事業モデル
同社は、高品質な「Made in Japan」を強みとした靴下およびパンスト・タイツの企画販売を行う企業です。国内では『靴下屋』や『Tabio』など複数のブランドを展開し、直営店とフランチャイズ店舗の両面で展開する独自のネットワークを有しています。事業は国内専門店、国内EC、海外、スポーツ卸の4つの柱で構成されており、各領域で異なる顧客層へアプローチしています。
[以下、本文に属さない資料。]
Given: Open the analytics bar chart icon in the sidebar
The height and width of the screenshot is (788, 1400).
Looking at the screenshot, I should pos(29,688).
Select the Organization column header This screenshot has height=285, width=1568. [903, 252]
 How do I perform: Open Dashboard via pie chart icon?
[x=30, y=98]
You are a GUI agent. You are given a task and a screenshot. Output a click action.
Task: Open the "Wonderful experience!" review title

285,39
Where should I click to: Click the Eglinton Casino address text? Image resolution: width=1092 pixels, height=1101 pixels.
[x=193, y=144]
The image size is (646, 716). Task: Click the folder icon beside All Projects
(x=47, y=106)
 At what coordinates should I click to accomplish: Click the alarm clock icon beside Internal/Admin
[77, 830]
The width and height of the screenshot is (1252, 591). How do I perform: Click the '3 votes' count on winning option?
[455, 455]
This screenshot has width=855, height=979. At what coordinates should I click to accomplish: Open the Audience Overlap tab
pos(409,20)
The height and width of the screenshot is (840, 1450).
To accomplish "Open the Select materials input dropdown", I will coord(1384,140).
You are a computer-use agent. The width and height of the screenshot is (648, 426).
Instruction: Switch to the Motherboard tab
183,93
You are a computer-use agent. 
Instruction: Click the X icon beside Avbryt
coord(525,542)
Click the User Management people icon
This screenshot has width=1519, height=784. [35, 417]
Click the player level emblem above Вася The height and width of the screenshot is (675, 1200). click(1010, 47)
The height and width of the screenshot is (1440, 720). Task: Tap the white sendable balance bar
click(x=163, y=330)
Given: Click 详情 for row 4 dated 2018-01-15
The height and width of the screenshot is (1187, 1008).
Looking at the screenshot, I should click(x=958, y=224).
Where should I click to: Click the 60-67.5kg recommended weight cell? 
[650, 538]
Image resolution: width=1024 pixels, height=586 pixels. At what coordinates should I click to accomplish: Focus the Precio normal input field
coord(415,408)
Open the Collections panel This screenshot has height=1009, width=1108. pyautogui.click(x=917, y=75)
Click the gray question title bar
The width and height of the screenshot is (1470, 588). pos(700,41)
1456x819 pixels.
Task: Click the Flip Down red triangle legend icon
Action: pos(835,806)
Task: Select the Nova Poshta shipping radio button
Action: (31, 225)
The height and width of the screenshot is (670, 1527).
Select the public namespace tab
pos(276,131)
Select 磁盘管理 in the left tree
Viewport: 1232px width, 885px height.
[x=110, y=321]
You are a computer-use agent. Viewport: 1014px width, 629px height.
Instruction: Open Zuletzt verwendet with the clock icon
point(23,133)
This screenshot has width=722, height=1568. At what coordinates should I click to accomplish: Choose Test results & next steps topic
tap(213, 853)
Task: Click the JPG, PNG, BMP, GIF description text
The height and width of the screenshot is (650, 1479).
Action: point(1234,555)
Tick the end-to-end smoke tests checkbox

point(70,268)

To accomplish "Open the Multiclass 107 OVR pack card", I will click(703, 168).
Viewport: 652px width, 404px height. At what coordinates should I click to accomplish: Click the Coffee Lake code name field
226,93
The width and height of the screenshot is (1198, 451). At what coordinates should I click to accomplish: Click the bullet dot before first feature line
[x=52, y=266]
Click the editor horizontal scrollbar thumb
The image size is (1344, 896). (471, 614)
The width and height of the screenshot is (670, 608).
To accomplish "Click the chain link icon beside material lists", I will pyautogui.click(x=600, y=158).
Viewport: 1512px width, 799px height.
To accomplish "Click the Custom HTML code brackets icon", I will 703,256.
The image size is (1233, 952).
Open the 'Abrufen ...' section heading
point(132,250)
特に物流・品質管理を専門子会社に委託する体制を構築しており、製造から販売までの一貫したシステムを構築しています。独自の研究開発を通じてオーガニックコットン等の新素材活用にも取り組んでおり、ブランド価値の向上を図っています。
KPI
当連結会計年度における売上高は168億12百万円となり、前年同期比0.2%減と堅調な推移を見せました。営業利益は8億83百万円(前年同期比19.5%増)、経常利益は9億16百万円(同21.4%増)と大幅な増益を達成しています。親会社株主に帰属する当期純利益は5億69百万円となり、前年同期比で9.5%の成長を記録しました。
国内EC事業では約20億円、海外事業では約13.9億円、スポーツ卸事業では約8.5億円の売上を計上しています。研究開発費として11百万円を投じ、製品の品質向上と安心・安全な素材への投資を継続しています。
成長ドライバー
成長戦略の柱の一つとして、国内市場におけるエントリー層の再獲得に向けた「3足1,100円」ゾーンの構築や新ライン「靴下屋fam」の投入を進めています。デジタル変革(DX)の一環として、自社ECサイトをShopifyへ移行し、AI検索や高度なUX提供による顧客体験の向上を図る方針です。海外事業では中国でのライブコマース展開や米国市場での急成長により、ブランド認知の拡大と収益基盤の強化を実現しています。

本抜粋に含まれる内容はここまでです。